Michael Aram 8×10 Heart Picture Frame ($150)
This is my mother’s go-to gift for every single wedding she has ever attended, so it has branded itself in my brain as The Gift For That Occasion. You know who also likes fancy overpriced silver frames with hearts? Single folks who love and photograph their friends / pets / 17 dates / selves and want to display said photographs in loving prominence in their homes.
Monogrammed Hand Towels ($15)
Everyone deserves fancy hand towels embroidered with their pronouns.
Mason Jar Beverage Dispenser ($24.95)
This water dispenser says I Am A Fancy Mommi And I Have My Shit Together. I want (both the dispenser and to be a fancy Mommi and have my shit together).
Fancy Matching Luggage ($159.99-$199.99)
I asked one of my straight friends who is getting married this spring what else she expected to get as a wedding gift, and I was informed that people are gifted fancy luggage at their weddings. Did you know this?!?! Honestly what the fuck. But you know what, mama could use some fancy pink luggage.

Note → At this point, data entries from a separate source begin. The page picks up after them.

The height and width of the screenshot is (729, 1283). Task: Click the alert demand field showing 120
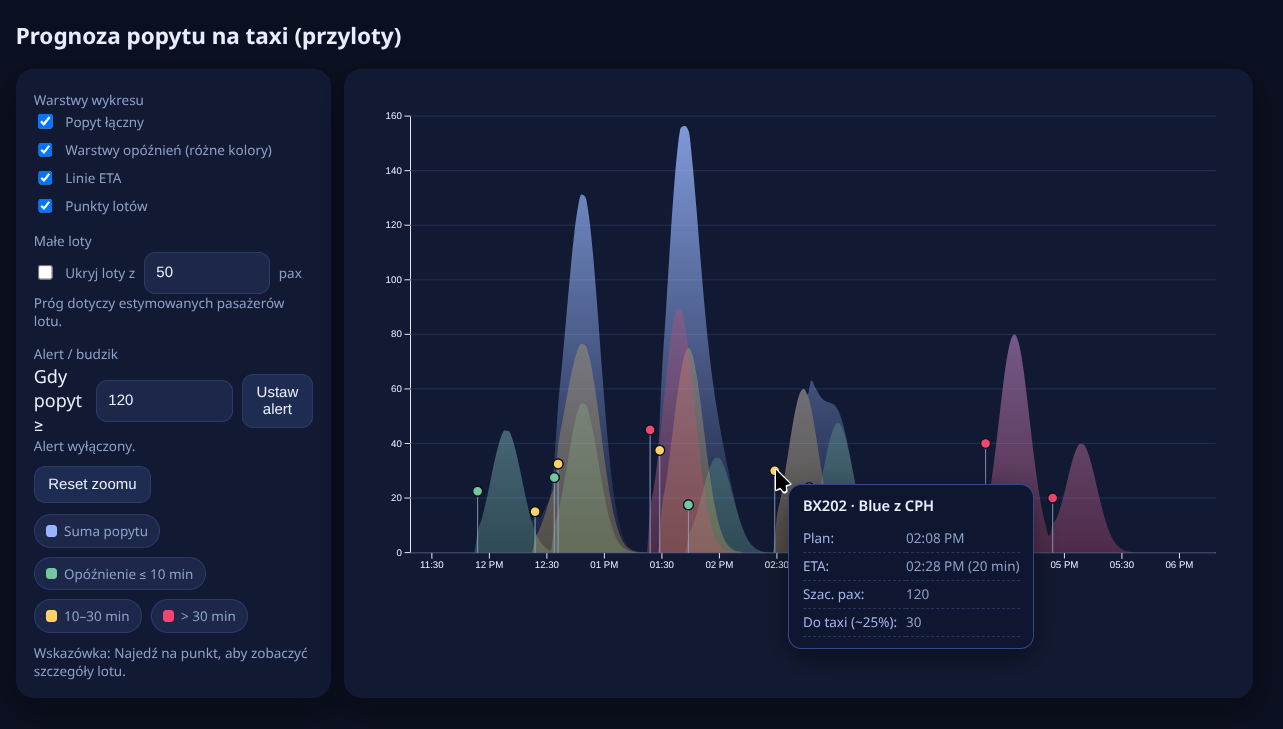click(164, 400)
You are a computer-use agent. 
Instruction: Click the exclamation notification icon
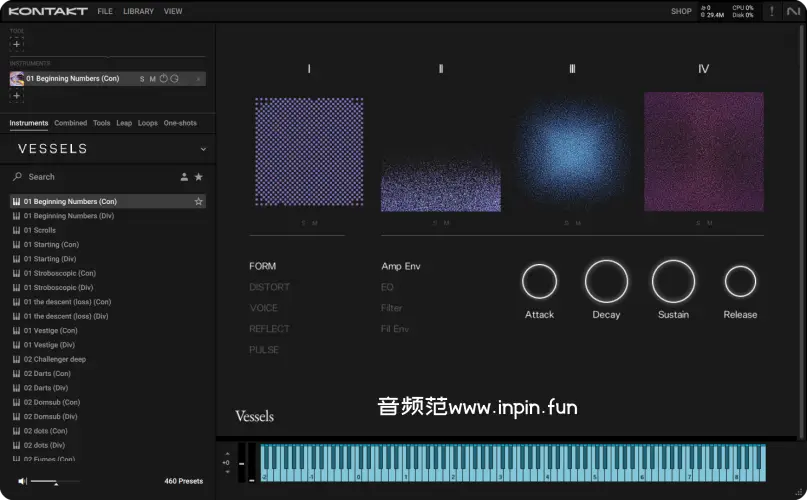point(771,11)
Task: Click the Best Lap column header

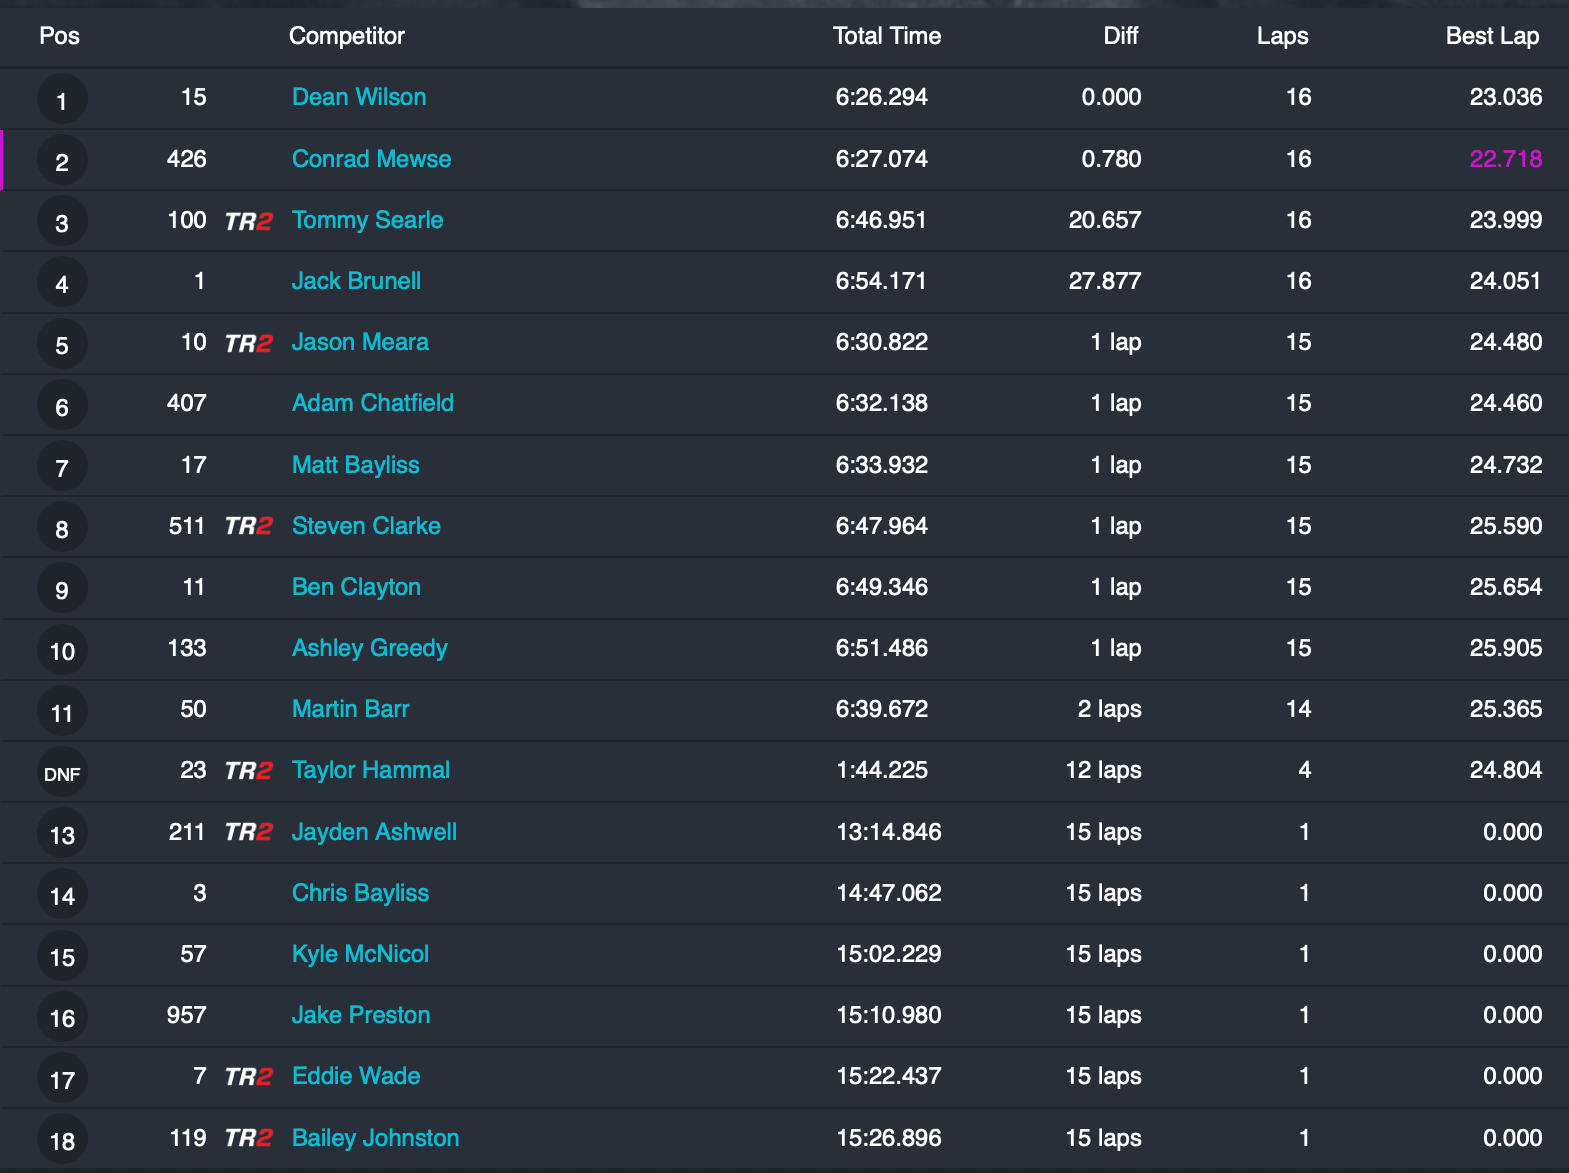Action: click(1491, 36)
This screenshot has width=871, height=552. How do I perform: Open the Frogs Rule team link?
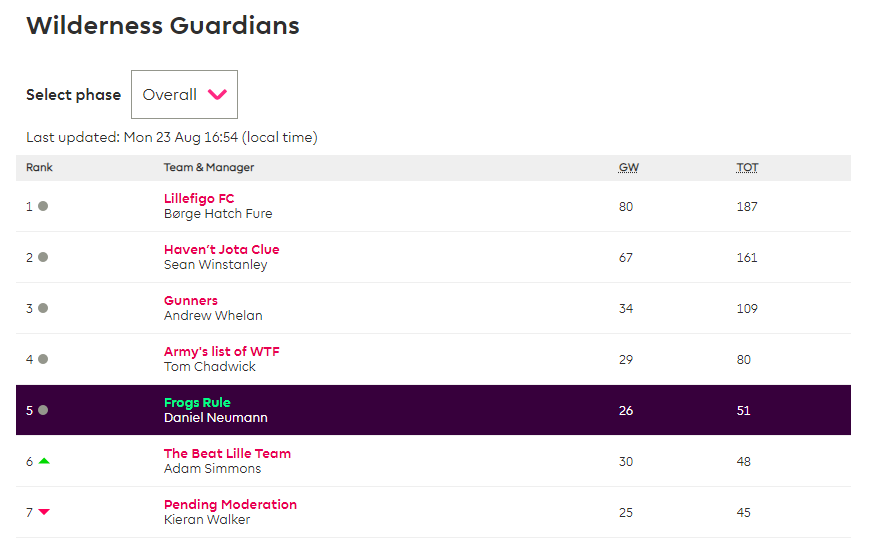197,403
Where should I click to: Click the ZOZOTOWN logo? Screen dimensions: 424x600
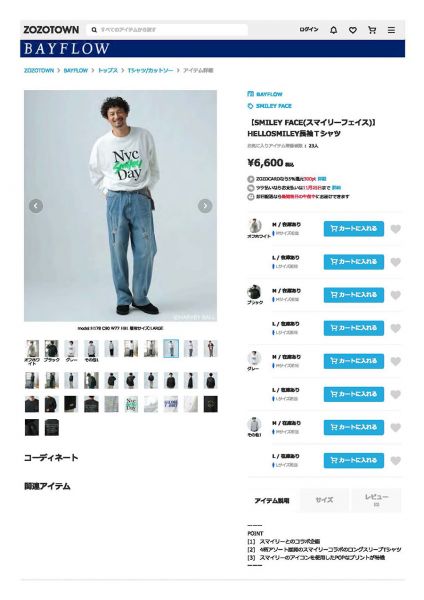(51, 30)
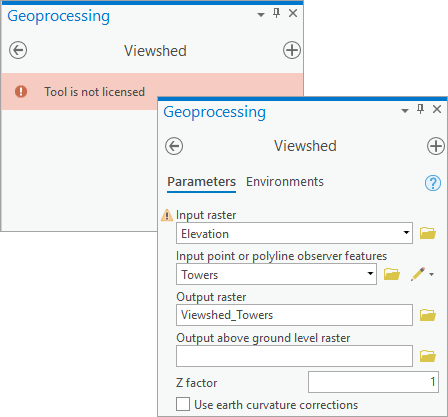Viewport: 448px width, 417px height.
Task: Add front Viewshed tool to favorites
Action: 436,146
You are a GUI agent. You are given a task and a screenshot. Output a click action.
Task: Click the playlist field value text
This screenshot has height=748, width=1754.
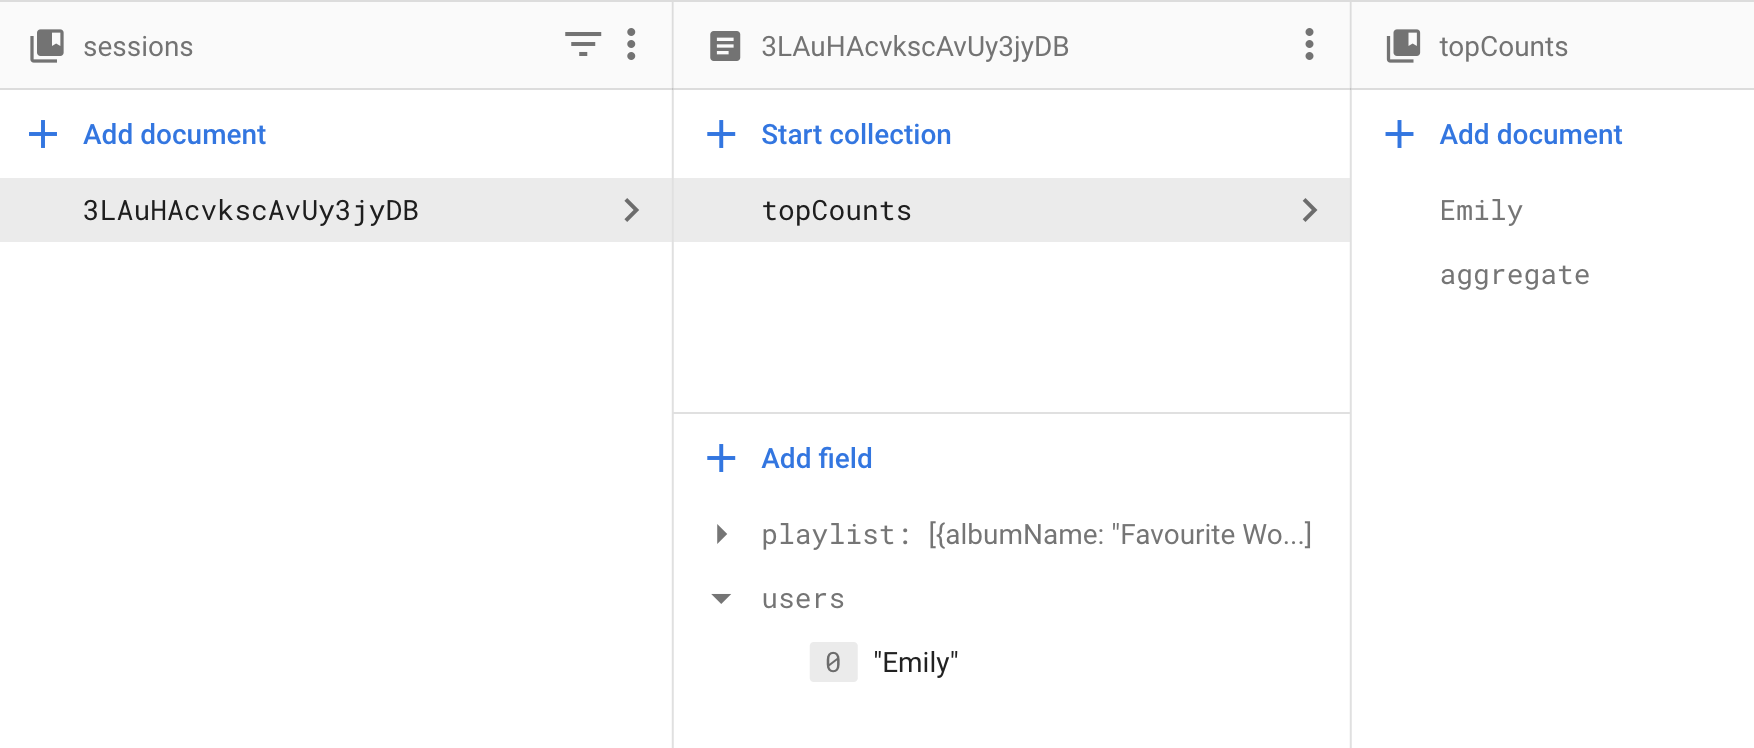point(1119,534)
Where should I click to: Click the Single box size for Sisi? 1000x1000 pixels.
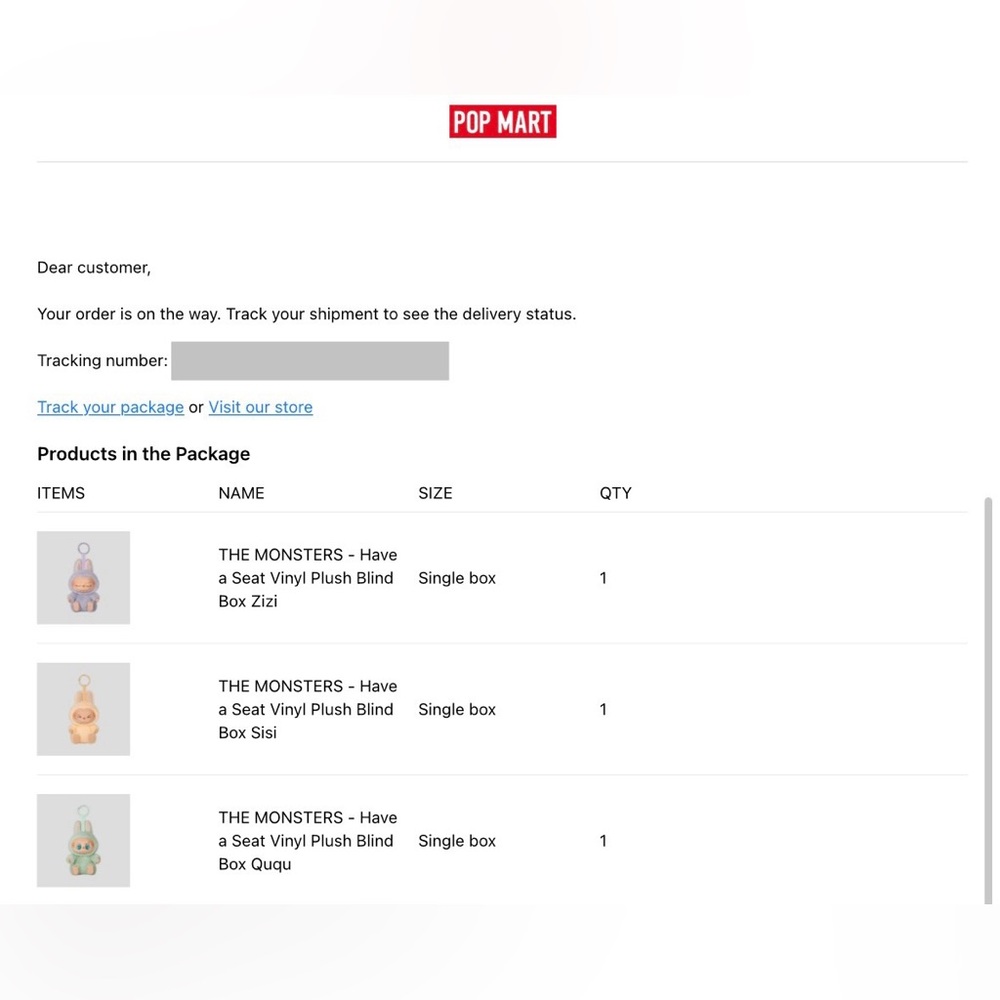tap(457, 709)
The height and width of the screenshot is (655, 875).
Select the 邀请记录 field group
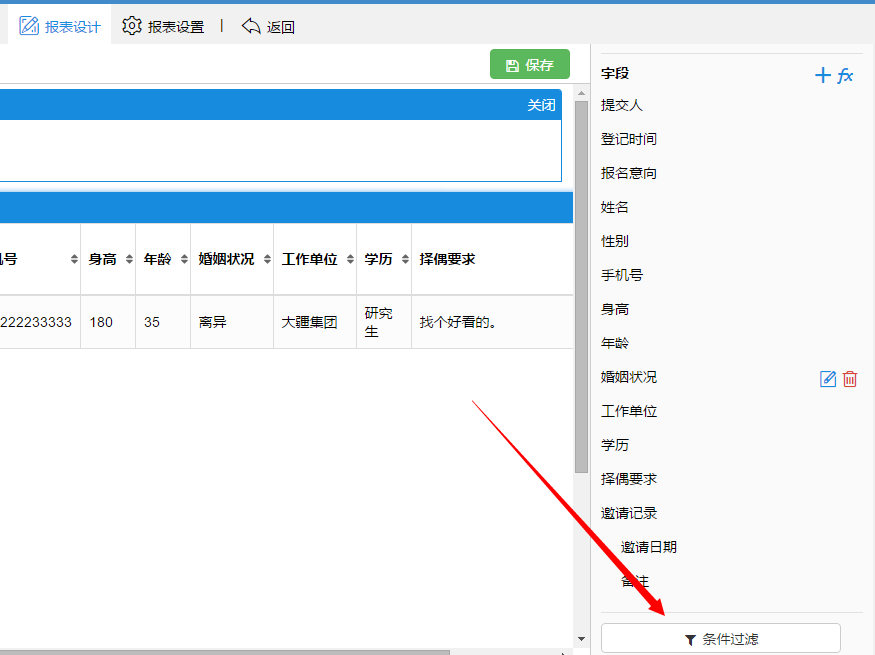coord(629,513)
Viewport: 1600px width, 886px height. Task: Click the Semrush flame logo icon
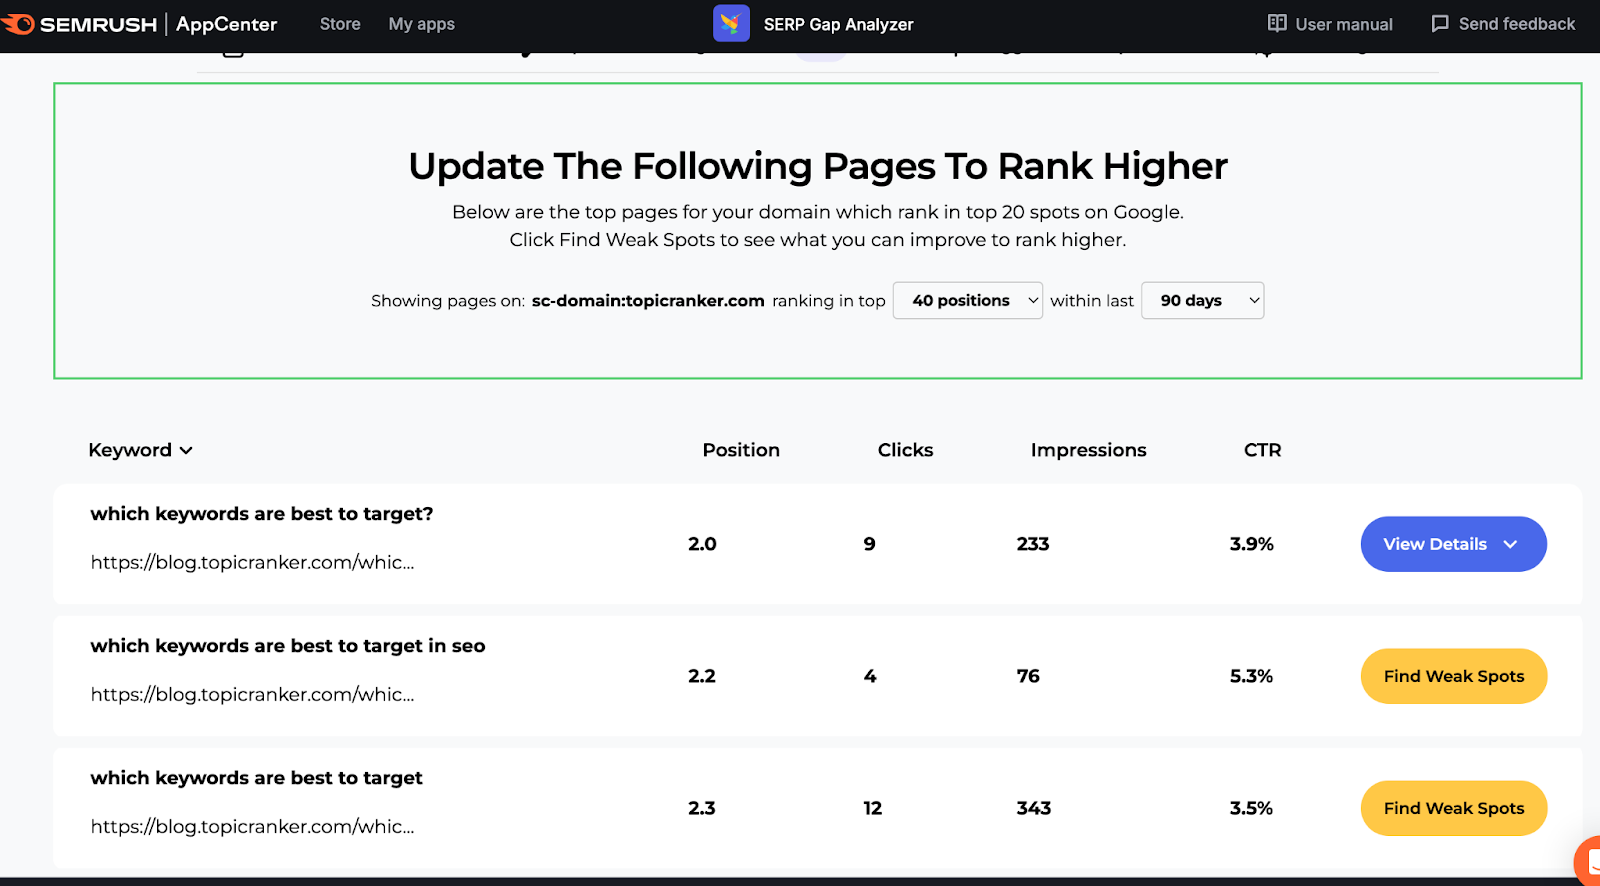17,24
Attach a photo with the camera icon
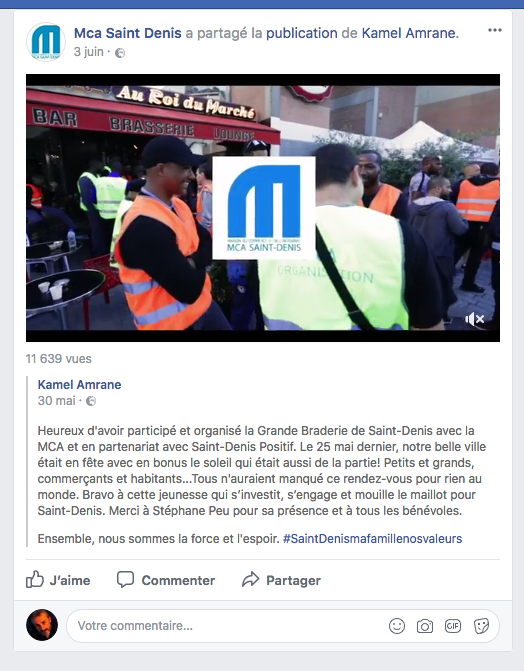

Fancy Bed Linen (prices vary)
I was also told you can ask for fancy bed linens when you’re getting married. Can you tell I really pitched this idea based on the desire for a KitchenAid, and actually had very little idea what other items were considered appropriate to request as a wedding gift? I want fancy bed linens.
Le Creuset 20 Piece Cookware Set ($999.99)
It’s extremely reasonable to gift someone a 20-piece Le Creuset set for $999.99. It’s on sale! Straight couples would totally put this on their wedding registry, I’m just saying.
Hello Fresh Classic Box ($59.94)
Three pre-packaged ready-to-cook meals for 2 people delivered directly to the recipient’s home! Perfect for newly weds! And me.
Crystal Wine Glasses and Champagne Flutes ($13.95 each)
I know that newly wed couples love to drink wine and entertain guests with fancy glassware, but you know who also deserves to drink alcohol from beautiful vessels? Your single friends who are never getting married. In fact, I’d argue we need these, along with everything else on this list, just as much if not more than married people do. L’chaim!